WISP3 encodes Wnt1-inducible signaling protein 3, a secreted protein that is cysteine-rich and multidomain and whose paralogous CCN family members have been linked to a variety of biological processes, including the development of the skeleton, the vascular, and the nervous system. Progressive pseudo-rheumatoid dysplasia (PPD) is brought on by loss-of-function WISP3 mutations in humans. The identified variant (Chr6: 112382301; WISP3:c.156C>A p. Cys52*) will result in premature termination of the WISP3 protein [3]. Also, overexpression of this gene is associated with colorectal cancer.

SNPs represent the most frequent type of DNA variation in humans. nsSNPs, together with SNPs in regulatory regions, have been found to have the greatest influence on phenotype [31]. In our analysis, some nsSNPs are related to a disease condition, but others are not associated with any change in phenotype and are regarded as neutral. Unraveling their clinical significance will result in significant advances in the field of medical genetics.

In silico analysis of harmful SNPs from large datasets has recently become extremely significant due to the presence of harmful SNPs in several oncogenes [32]. In silico methods are beneficial for predicting the effects of SNPs because they can efficiently analyze large datasets of genetic variations and provide predictions for SNPs that have not yet been experimentally characterized. Moreover, these methods can provide insights into the molecular mechanisms underlying the effects of SNPs, which can help design experiments to further validate the predictions.

In this study, we used five prediction tools (SIFT, SNAP2, Align-GVGD, Polyphen-2, and PANTHER) to analyze the data to obtain a comprehensive picture of the pathogenic SNPs of the CCN6 gene. Due to the fact that each algorithm relies on a different set of parameters, we chose 16 nsSNPs (table 1) that were identified in this study as high-risk and predicted to be harmful by at least 4 out of 5 tools. The SNPs prediction accuracy can be improved by combining a variety of computationally based techniques.
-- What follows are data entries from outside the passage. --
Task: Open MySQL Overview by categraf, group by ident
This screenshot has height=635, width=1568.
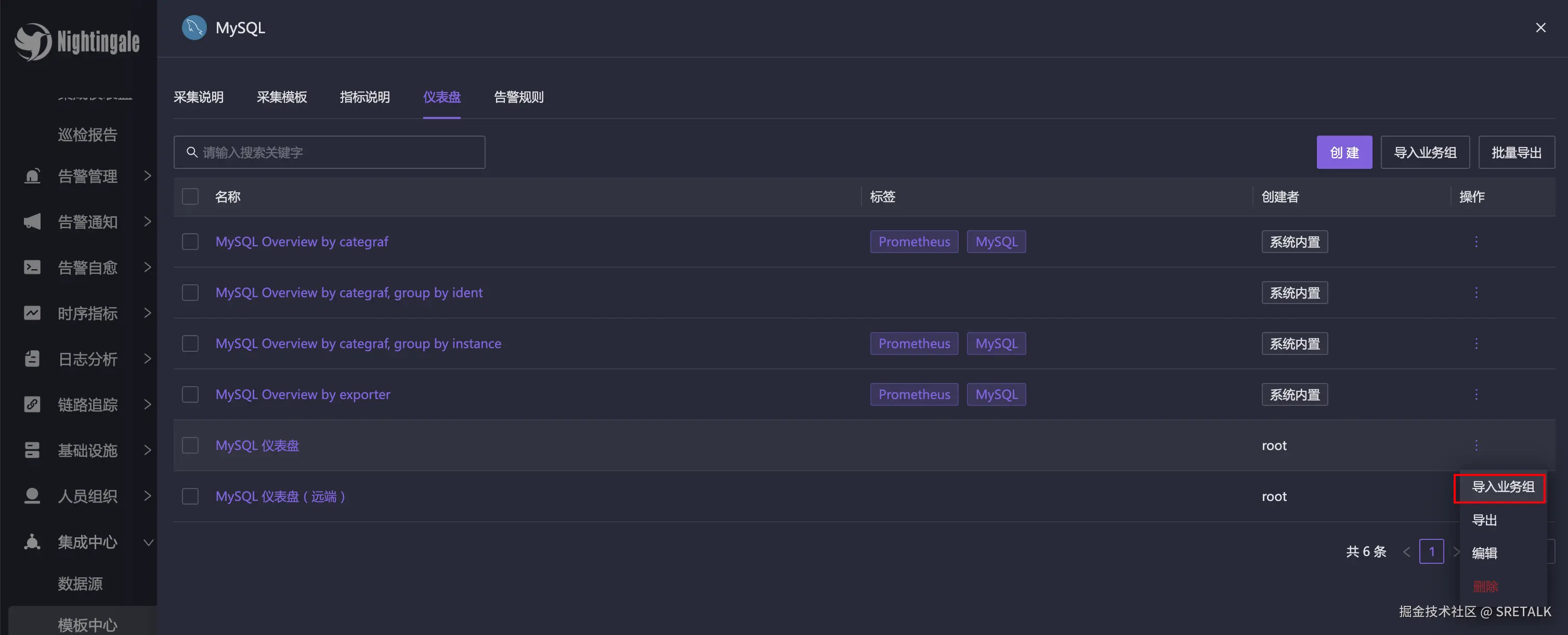Action: [349, 293]
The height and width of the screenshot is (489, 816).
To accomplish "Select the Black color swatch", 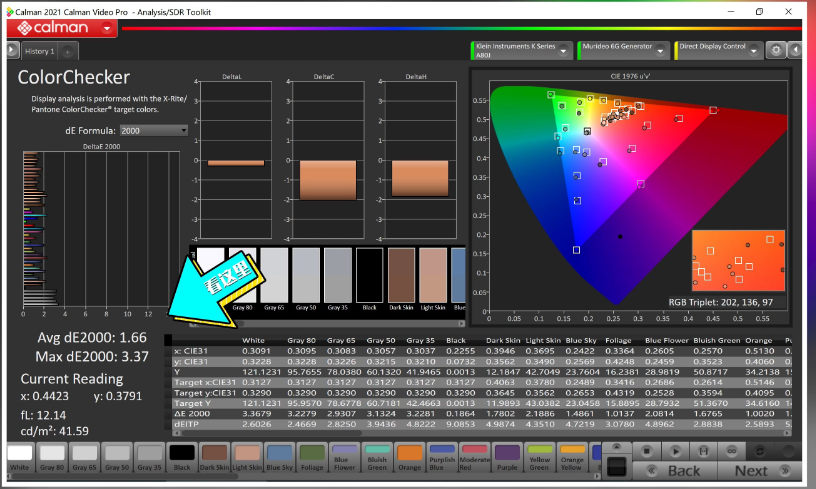I will [x=182, y=457].
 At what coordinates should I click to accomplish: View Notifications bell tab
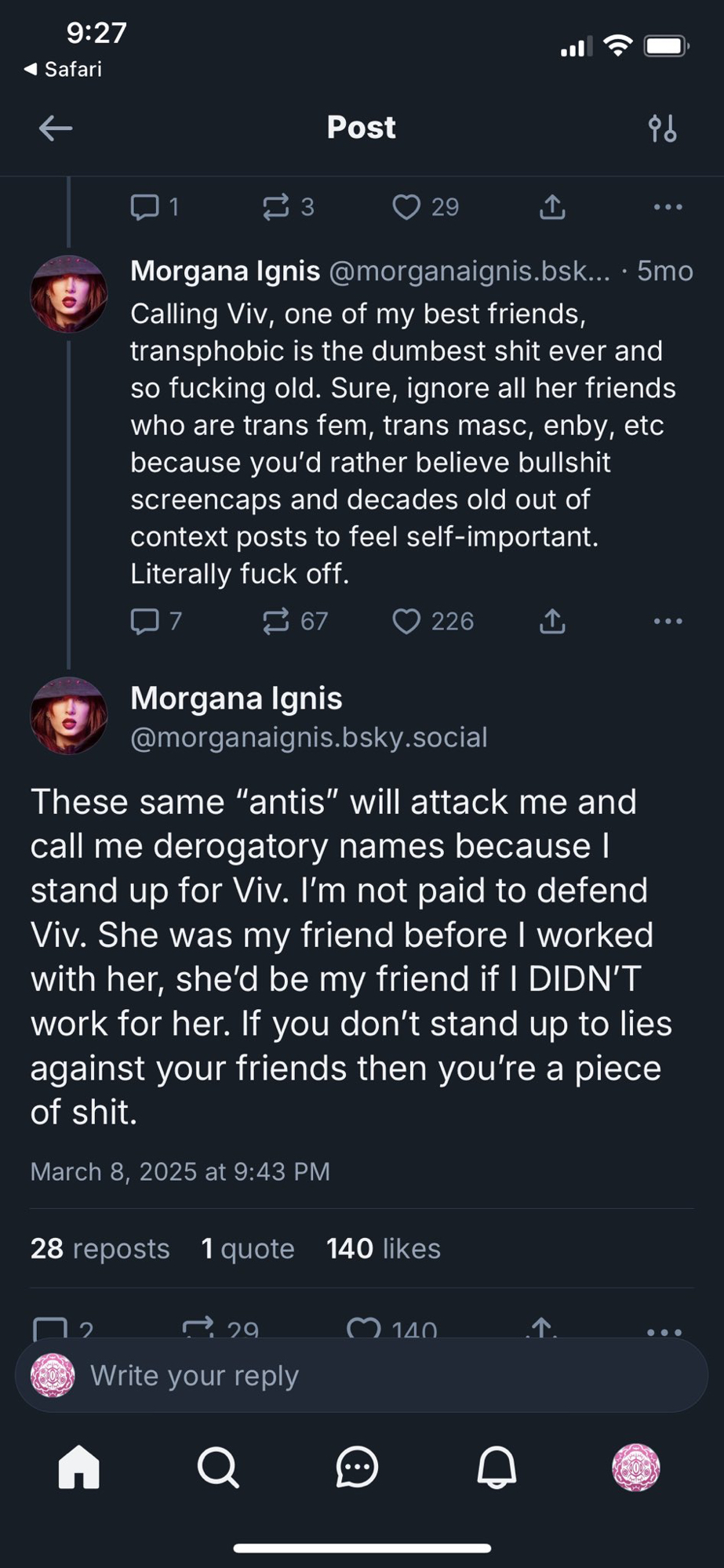pos(497,1467)
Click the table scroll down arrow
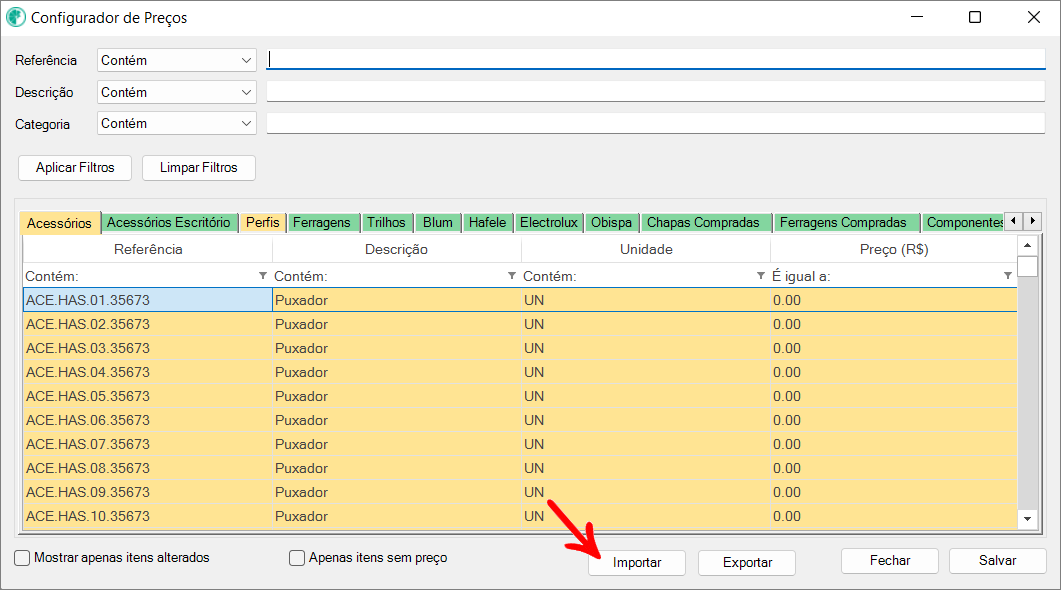The width and height of the screenshot is (1061, 590). (x=1027, y=519)
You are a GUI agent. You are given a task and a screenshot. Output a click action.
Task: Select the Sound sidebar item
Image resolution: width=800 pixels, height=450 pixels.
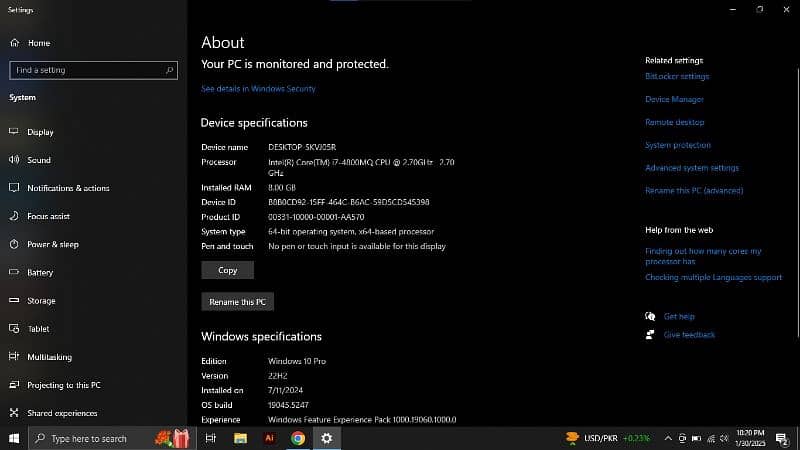(x=39, y=160)
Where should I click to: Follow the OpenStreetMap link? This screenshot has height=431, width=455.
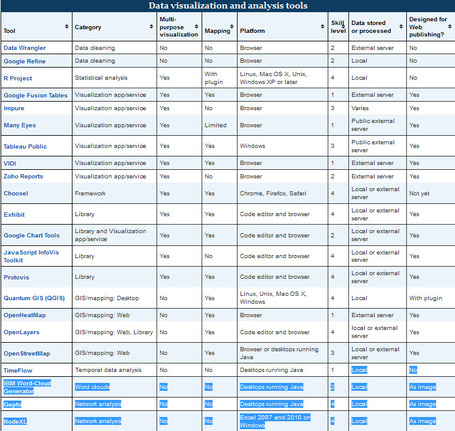pyautogui.click(x=27, y=353)
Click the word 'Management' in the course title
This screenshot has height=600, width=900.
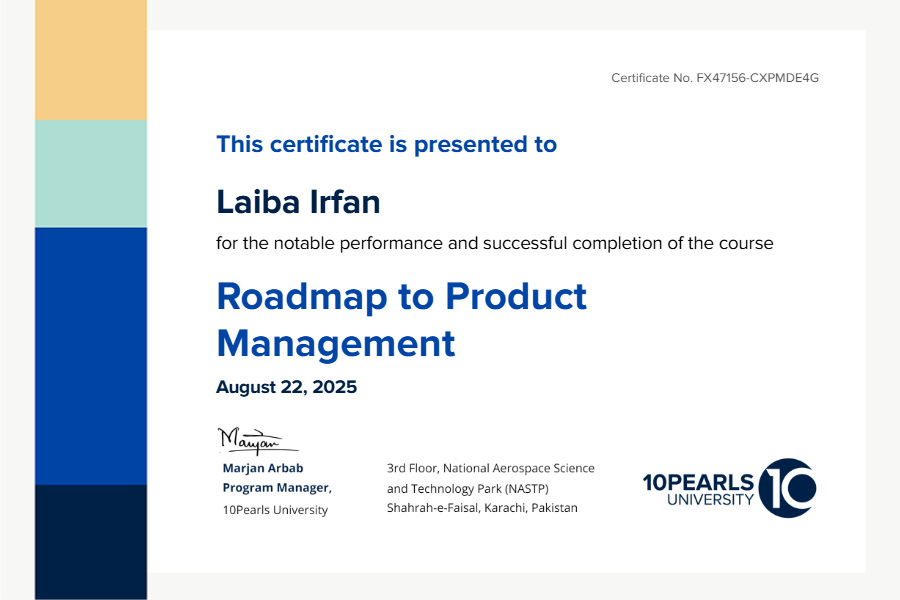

A protein's structural stability has a significant impact on its function, activity, and regulation. Protein degradation, misfolding, and aggregation are all caused by decreased protein stability, which ultimately results in dysfunction [33]. MUpro was used to assess the impact of the 16 harmful nsSNPs mentioned above on the stability of the WISP3 protein. Out of these 16 nsSNPs, 14 made the protein less stable and may affect protein dysfunction (table 2).

The severity of a harmful mutation can be estimated using a protein's evolutionary conservation profile. nsSNPs located in highly conserved regions are more likely to be functionally important, and mutations that affect these residues are more likely to have deleterious effects than nsSNPs located in variable regions [34]. We examined the 16 most harmful nsSNPs' potential effects using the ConSurf web server. ConSurf provides evolutionary conservation data with predictions of solvent accessibility for locating structural and functional sites. Additionally, highly conserved residues are classified as structural or functional depending on where they are present in the protein core or protein surface. 8 out of 16 nsSNPs had a high conservation score, according to ConSurf (table 3).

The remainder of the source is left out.